PMS: Recognizing the Signs and Calming the Craziness

Do you feel like you could snap at anyone who looks at you some days? Or some days do you feel like you could burst into tears at any moment? I get it…I’ve been there! You aren't crazy. These emotions might seem out of the blue, however if you are tracking your menstrual cycle they may actually happen at the same time every month. You’ve got it…this is the dreaded premenstrual syndrome or PMS. 

I see this often in practice and believe it is important to note that even though symptoms of PMS are incredibly common this is not a normal response. There is usually a reason behind these feelings and symptoms and things that can be done to mitigate them, besides jump to the birth control pill. 

Common symptoms of PMS:

  • Very emotional - angry, teary, irritable
  • Fatigue
  • Breast tenderness
  • Cramps
  • Bloating
  • Food cravings
  • Back pain
  • Acne

What is causing PMS:

Throughout the month your hormones have a cycle and rhythm (See the graph to the right). There is a monthly increase and decrease of both estrogen and progesterone, but they happen at different times. We need proper nutrients, a low stress level, proper blood sugar balance and healthy liver detoxification for these cycles to happen properly. If your body, especially your liver, is not able to metabolism estrogen well an imbalance in the estrogen-progesterone occurs and the above PMS symptoms occur. If you pituitary gland, one of the control centres for your hormones, is not stimulated properly signals to your ovaries aren’t regular, again causing an imbalance in hormones. 

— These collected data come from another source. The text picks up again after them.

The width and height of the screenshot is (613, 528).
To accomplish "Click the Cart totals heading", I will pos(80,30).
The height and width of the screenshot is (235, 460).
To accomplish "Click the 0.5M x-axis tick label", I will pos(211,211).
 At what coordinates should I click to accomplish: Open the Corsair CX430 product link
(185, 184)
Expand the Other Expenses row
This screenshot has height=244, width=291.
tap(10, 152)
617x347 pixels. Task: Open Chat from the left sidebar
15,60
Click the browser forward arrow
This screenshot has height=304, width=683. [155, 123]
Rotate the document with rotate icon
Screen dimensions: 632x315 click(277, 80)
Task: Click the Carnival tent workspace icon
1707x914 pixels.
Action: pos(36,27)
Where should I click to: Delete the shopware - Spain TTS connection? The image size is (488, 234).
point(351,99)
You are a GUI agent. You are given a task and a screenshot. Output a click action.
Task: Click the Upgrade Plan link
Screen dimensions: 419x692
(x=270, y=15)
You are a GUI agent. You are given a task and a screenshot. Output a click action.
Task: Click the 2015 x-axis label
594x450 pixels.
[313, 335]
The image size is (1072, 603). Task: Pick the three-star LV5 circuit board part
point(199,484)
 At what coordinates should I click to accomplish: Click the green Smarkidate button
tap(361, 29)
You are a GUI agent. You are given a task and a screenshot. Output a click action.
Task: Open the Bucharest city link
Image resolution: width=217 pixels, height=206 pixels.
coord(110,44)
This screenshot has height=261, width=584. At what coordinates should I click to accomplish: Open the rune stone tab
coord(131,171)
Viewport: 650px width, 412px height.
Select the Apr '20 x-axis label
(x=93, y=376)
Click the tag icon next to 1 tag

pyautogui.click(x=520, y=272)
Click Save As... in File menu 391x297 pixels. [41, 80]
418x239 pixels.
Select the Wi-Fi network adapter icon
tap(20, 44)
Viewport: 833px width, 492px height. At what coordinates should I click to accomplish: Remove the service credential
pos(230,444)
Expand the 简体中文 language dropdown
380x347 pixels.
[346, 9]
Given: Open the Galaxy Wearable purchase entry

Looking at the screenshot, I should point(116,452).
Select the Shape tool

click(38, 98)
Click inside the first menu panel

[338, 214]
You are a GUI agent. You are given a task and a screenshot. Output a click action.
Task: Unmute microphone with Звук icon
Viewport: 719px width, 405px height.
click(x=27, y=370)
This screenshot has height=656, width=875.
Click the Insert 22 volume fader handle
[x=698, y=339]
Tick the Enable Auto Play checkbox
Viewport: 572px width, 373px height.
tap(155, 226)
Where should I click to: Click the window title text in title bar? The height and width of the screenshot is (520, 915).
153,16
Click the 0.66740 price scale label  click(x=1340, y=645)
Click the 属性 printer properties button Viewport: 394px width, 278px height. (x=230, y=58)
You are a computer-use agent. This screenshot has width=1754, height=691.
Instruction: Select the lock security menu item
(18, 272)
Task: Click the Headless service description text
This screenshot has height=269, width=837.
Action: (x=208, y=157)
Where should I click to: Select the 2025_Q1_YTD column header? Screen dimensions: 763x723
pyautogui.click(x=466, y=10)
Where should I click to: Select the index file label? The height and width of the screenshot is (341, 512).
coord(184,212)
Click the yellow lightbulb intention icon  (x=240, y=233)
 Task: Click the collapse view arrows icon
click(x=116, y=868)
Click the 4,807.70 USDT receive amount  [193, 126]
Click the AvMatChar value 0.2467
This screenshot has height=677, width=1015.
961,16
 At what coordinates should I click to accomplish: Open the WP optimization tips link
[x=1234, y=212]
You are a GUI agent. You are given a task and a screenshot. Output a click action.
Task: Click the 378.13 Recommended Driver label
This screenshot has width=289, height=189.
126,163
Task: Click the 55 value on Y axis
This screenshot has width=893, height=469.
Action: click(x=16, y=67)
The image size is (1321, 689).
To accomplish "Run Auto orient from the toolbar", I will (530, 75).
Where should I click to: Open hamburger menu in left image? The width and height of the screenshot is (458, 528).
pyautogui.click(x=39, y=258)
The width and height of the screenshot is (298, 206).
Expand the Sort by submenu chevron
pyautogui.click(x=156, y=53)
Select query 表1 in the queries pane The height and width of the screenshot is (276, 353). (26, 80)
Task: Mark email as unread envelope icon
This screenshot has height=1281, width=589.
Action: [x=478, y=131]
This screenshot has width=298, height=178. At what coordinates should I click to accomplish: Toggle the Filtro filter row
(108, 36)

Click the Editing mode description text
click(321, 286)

Natural Approaches to PMS:

There are many interventions to decrease PMS symptoms however these are some of my favourites to start with. 

Going with the Flow

By tracking your menstrual cycle you become aware of how your body is responding to these hormone cycles and what symptoms or emotions can be contributed to your cycle. Recognizing this may help you get through it more easily and understand why you may be feeling a little crazy at times. Take time for yourself before your period, take a nice bath, go for a massage or get a good sweat on. 

Magnesium and B6

The birth control pill actually depletes our body of both magnesium and B6. Both of these are vital to hormone regularity, therefore both helpful to decrease symptoms of PMS. Talk to your Naturopathic Doctor about the proper dose for you. 

Broccoli Sprouts

In chinese medicine it is believed that PMS is due to “liver qi stagnation.” This means there is stagnation, or a lack of movement, in the liver. Broccoli sprouts, or in particular sulporophane, up regulates an enzyme in phase II liver detoxification important in excreting excess estrogen. Basically, it gets things moving. Adding broccoli sprouts to a salad, smoothie or as a snack is a good addition to your diet. More liver support may be necessary, including turmeric, I-3-C or DIM depending on the severity of symptoms. 

Seed & Oil Cycling

Since there is natural ebb and flow to our hormones throughout the month, creating a similar cycle in our food helps to produce the proper hormones at the proper time. The seeds and oils carry certain oils, vitamins, and nutrients that can help support the body’s production, release, and metabolism of hormones. Some of the seeds used in seed rotation are flax and pumpkin for the first half of your cycle and sesame and sunflower in the second half. We also add omega 3 and evening primrose oil to the rotation. Adding seeds to smoothies, oatmeal or roll them into energy balls are some ideas to eat them daily. There is the most evidence on the benefits of flax to balance hormones and omega 3s to decrease inflammation. 


Acupuncture is able to address "liver qi stagnation" specifically with certain acupuncture points. There are several studies supporting the use of acupuncture for improving menstrual function and reducing symptoms of PMS. "One study found that acupuncture was as effective as NSAID therapy for dysmenorrhea, a cycle with severe PMS symptoms, especially cramping."(1) I find this a very helpful adjunctive treatment for both myself and my patients. 

Again, these are some interventions I like to to start with for PMS. If your symptoms are causing you a lot of distress, please reach out to myself or your local ND for further support. Testing may be necessary to assess hormone levels, or look for any concurrent issues such as PCOS, endometriosis or fibroids.